─── PROVIDED ENTRIES ───
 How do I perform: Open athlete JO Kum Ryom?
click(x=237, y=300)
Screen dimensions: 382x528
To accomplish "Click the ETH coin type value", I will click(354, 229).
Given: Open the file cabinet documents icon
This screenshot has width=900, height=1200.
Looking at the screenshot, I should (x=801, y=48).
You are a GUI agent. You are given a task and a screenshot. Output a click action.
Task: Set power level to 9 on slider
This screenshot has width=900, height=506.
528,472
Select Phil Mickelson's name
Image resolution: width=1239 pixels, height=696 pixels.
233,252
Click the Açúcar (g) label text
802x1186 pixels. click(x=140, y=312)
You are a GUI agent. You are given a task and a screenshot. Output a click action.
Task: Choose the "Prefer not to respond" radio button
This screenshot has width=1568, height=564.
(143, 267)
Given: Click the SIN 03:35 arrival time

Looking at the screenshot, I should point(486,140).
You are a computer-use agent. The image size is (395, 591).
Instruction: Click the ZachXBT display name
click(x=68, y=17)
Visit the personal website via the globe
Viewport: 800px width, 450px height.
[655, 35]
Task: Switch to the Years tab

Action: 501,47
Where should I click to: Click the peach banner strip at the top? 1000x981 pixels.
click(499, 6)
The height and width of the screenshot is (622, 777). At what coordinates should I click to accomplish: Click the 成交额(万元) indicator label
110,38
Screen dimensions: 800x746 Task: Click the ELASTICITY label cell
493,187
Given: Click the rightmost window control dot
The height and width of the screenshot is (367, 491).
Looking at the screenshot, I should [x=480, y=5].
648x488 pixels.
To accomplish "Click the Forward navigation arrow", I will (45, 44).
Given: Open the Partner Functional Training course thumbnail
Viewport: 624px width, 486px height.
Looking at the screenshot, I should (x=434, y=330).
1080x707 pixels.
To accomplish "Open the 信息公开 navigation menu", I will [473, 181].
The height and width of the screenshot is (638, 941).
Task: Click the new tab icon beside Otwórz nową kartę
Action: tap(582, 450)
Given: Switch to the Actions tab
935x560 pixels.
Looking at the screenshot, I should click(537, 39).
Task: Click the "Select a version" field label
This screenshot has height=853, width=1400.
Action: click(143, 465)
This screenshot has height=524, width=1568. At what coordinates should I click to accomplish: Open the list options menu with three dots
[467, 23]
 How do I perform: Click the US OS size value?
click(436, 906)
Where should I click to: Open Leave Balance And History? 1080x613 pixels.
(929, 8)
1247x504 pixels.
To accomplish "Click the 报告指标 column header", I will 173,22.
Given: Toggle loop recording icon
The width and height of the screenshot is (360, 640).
───
WHAT IS BEING ASKED
Copy exactly the lines from the one containing "Where should I click to: Click" through the last line of the records, both included, and nothing else.

RESPONSE AREA
Where should I click to: Click the peach banner strip at the top? 1000x981 pixels.
click(499, 6)
The height and width of the screenshot is (622, 777). At what coordinates should I click to accomplish: Click the 成交额(万元) indicator label
110,38
Screen dimensions: 800x746 Task: Click the ELASTICITY label cell
493,187
Given: Click the rightmost window control dot
The height and width of the screenshot is (367, 491).
Looking at the screenshot, I should [x=480, y=5].
648x488 pixels.
To accomplish "Click the Forward navigation arrow", I will (45, 44).
Given: Open the Partner Functional Training course thumbnail
Viewport: 624px width, 486px height.
Looking at the screenshot, I should (x=434, y=330).
1080x707 pixels.
To accomplish "Open the 信息公开 navigation menu", I will [473, 181].
The height and width of the screenshot is (638, 941).
Task: Click the new tab icon beside Otwórz nową kartę
Action: tap(582, 450)
Given: Switch to the Actions tab
935x560 pixels.
Looking at the screenshot, I should click(537, 39).
Task: Click the "Select a version" field label
This screenshot has height=853, width=1400.
Action: click(143, 465)
This screenshot has height=524, width=1568. At what coordinates should I click to accomplish: Open the list options menu with three dots
[467, 23]
 How do I perform: Click the US OS size value?
click(436, 906)
Where should I click to: Open Leave Balance And History? 1080x613 pixels.
(929, 8)
1247x504 pixels.
To accomplish "Click the 报告指标 column header", I will 173,22.
Given: Toggle loop recording icon
The width and height of the screenshot is (360, 640).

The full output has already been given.